• [QUOTED PASSAGE]:
►

According to FINRA, during this period, BofA Securities lacked adequate supervision and monitoring systems to identify spoofing activities in the Treasury market. Bill St. Louis, the Executive Vice President and Head of Enforcement at FINRA, emphasized the detrimental impact of spoofing on market transparency and integrity, particularly in the U.S. Treasury securities market.


Spoofing, a fraudulent trading practice, involves the placement of orders that traders have no intention of executing, creating a false appearance of market activity to influence the market in their favor. The two traders responsible for the spoofing incidents managed to evade detection by Bank of America because the bank did not implement a surveillance system for detecting Treasury market spoofing until November 2015. Moreover, the existing system was flawed, designed to detect spoofing by trading algorithms rather than manual actions by human traders. Bank of America's monitoring system also failed to identify specific orders entered by its traders into third-party systems until December 2020 and did not address potential cross-product spoofing until September 2022.

◄

• [ENTRIES]:
►

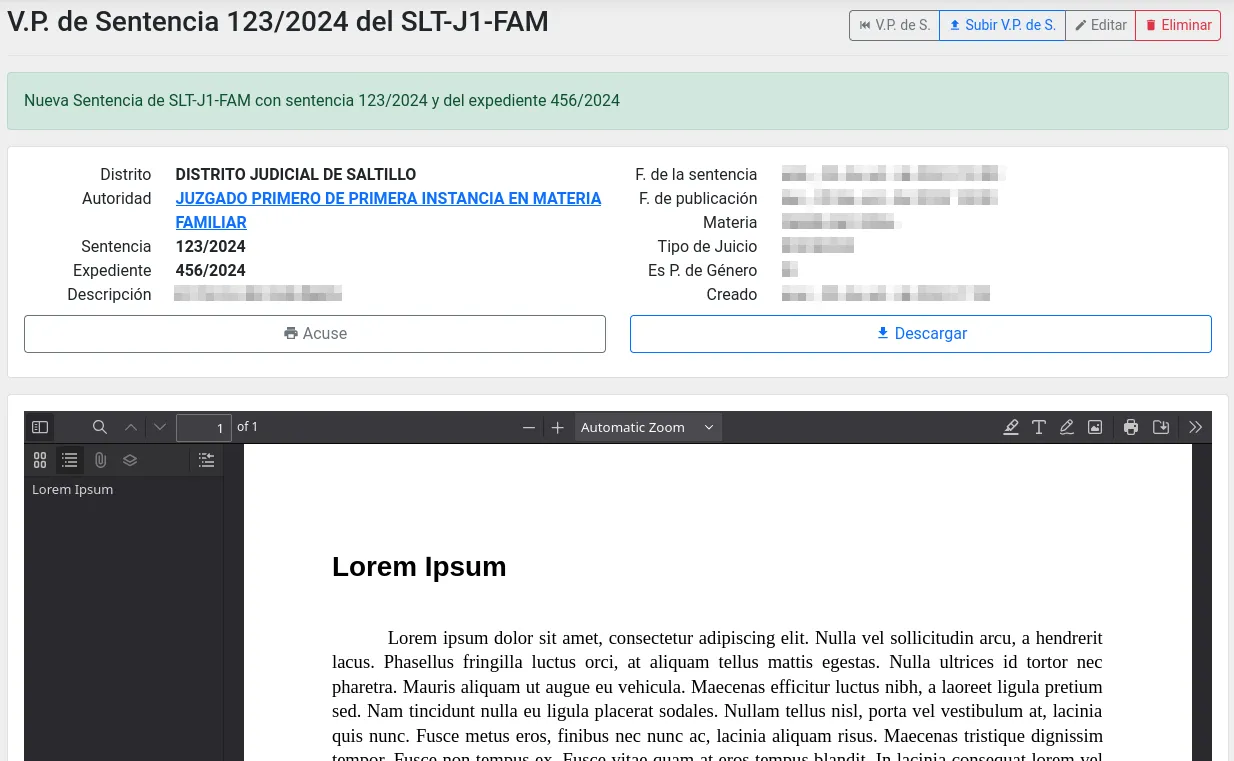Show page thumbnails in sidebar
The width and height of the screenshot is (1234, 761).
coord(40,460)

◄
►

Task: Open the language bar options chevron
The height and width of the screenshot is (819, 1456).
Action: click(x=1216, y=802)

◄

• [WHAT IS BEING ASKED]: Can you transcribe the full passage on Bank of America's failures to detect Treasury market spoofing, word for word? The records have no role here.

• [EXERCISE SOLUTION]:
According to FINRA, during this period, BofA Securities lacked adequate supervision and monitoring systems to identify spoofing activities in the Treasury market. Bill St. Louis, the Executive Vice President and Head of Enforcement at FINRA, emphasized the detrimental impact of spoofing on market transparency and integrity, particularly in the U.S. Treasury securities market.


Spoofing, a fraudulent trading practice, involves the placement of orders that traders have no intention of executing, creating a false appearance of market activity to influence the market in their favor. The two traders responsible for the spoofing incidents managed to evade detection by Bank of America because the bank did not implement a surveillance system for detecting Treasury market spoofing until November 2015. Moreover, the existing system was flawed, designed to detect spoofing by trading algorithms rather than manual actions by human traders. Bank of America's monitoring system also failed to identify specific orders entered by its traders into third-party systems until December 2020 and did not address potential cross-product spoofing until September 2022.